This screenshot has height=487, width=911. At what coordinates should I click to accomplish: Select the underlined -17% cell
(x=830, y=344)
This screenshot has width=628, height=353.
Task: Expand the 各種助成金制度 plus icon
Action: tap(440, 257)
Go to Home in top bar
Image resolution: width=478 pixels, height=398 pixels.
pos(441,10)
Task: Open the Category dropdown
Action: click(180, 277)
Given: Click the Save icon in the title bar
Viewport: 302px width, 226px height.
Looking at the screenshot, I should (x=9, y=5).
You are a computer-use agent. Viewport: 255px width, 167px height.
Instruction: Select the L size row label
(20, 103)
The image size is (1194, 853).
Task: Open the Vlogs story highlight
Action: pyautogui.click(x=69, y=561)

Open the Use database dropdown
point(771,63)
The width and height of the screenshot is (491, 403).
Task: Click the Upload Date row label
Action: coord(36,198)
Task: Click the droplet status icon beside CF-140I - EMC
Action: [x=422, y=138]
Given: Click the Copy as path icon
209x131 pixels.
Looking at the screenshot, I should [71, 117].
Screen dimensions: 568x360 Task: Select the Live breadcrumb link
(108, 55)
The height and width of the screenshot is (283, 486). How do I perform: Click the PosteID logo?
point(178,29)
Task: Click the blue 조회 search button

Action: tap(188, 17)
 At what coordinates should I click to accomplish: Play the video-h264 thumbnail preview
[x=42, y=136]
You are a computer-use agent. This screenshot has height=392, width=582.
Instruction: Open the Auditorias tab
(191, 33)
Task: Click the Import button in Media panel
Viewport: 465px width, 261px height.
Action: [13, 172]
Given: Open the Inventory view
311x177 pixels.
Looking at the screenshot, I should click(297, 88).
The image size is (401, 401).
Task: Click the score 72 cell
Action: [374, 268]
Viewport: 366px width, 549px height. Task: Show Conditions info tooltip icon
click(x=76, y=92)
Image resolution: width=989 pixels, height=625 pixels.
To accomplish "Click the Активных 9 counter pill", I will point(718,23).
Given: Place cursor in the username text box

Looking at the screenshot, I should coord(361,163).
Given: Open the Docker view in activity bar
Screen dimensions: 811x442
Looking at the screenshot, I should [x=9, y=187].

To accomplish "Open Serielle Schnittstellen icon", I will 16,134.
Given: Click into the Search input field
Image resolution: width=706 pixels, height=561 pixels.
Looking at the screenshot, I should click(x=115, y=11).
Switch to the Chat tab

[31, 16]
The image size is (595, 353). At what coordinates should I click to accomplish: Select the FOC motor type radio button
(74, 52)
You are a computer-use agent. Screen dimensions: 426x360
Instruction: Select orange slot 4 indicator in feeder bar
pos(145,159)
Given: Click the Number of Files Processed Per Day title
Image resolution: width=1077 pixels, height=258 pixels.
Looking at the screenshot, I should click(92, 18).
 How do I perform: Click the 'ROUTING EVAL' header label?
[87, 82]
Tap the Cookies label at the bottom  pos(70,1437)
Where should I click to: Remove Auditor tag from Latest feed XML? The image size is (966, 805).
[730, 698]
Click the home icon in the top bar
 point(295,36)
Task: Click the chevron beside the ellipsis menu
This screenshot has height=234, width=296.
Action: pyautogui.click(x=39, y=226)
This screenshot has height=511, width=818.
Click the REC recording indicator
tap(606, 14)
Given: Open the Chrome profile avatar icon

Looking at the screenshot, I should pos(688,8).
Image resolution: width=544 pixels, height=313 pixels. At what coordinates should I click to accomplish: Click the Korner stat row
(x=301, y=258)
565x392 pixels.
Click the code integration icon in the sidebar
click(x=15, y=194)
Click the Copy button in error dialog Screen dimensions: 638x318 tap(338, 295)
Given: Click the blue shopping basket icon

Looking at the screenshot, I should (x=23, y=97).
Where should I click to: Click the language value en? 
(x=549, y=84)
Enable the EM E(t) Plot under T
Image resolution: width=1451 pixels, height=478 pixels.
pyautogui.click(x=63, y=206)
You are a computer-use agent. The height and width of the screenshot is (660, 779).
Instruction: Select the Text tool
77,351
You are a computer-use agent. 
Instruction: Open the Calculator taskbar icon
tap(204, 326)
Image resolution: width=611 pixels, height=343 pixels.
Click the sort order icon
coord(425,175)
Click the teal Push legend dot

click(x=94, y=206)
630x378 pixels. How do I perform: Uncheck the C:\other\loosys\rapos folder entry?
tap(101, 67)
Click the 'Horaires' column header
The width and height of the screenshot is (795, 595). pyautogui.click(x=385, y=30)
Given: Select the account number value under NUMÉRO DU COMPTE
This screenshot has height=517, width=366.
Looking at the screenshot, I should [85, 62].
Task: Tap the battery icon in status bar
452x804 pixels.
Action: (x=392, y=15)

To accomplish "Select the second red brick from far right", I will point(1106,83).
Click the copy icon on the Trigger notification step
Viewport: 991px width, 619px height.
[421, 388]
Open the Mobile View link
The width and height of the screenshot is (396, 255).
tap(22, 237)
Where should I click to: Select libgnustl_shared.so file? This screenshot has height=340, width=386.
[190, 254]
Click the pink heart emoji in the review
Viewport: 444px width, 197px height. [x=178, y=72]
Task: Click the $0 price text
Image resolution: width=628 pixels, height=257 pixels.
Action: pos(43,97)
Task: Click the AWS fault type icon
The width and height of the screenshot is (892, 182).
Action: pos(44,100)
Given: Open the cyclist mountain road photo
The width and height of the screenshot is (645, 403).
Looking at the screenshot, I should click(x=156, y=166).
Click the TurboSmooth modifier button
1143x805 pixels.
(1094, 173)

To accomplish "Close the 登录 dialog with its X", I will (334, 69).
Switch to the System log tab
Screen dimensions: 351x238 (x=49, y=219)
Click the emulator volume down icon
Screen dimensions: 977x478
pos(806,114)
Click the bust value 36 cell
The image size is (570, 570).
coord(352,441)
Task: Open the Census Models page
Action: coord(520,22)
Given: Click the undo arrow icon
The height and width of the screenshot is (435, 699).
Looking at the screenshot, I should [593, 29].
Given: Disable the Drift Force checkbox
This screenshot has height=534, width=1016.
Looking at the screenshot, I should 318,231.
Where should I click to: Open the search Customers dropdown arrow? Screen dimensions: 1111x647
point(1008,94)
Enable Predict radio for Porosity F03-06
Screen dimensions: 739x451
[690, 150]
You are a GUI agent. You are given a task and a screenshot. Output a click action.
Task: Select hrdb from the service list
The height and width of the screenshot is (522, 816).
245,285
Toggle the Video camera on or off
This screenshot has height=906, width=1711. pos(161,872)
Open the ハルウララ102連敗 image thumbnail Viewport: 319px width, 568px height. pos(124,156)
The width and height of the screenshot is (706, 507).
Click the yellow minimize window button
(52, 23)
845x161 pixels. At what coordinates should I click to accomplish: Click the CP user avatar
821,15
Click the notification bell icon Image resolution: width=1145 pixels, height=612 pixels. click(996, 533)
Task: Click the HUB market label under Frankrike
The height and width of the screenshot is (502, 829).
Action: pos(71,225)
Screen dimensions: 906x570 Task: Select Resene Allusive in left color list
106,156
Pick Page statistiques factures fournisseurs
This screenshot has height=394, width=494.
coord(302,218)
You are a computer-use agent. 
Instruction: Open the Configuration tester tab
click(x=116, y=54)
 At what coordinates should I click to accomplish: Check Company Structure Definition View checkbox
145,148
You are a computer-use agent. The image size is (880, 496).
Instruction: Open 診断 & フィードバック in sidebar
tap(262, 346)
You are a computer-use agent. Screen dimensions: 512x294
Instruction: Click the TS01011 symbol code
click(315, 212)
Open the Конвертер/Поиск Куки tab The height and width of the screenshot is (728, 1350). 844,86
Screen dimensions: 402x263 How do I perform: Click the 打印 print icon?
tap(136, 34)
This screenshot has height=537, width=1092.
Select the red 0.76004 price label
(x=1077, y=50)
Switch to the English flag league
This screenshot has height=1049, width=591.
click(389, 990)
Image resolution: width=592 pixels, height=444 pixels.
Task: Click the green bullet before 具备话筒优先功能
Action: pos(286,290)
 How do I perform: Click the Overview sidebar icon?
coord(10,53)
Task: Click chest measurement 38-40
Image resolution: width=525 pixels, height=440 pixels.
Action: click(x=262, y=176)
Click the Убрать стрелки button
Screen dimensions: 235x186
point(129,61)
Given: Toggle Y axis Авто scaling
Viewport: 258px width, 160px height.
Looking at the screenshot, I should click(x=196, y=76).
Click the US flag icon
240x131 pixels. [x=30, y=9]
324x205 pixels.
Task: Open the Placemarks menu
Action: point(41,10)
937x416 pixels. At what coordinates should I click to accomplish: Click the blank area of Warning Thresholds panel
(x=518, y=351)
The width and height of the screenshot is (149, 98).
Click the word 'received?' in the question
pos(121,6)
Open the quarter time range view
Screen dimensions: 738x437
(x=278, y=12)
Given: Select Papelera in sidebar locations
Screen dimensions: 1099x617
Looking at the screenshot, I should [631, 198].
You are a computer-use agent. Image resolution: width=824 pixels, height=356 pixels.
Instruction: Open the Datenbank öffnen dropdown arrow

————

Look through the entries above and quote exactly the lines from the line with "Where should I click to: Select" to the line with "Task: Click the $0 price text", counting both of those lines.

- [TASK RESPONSE]
Where should I click to: Select libgnustl_shared.so file? This screenshot has height=340, width=386.
[190, 254]
Click the pink heart emoji in the review
Viewport: 444px width, 197px height. [x=178, y=72]
Task: Click the $0 price text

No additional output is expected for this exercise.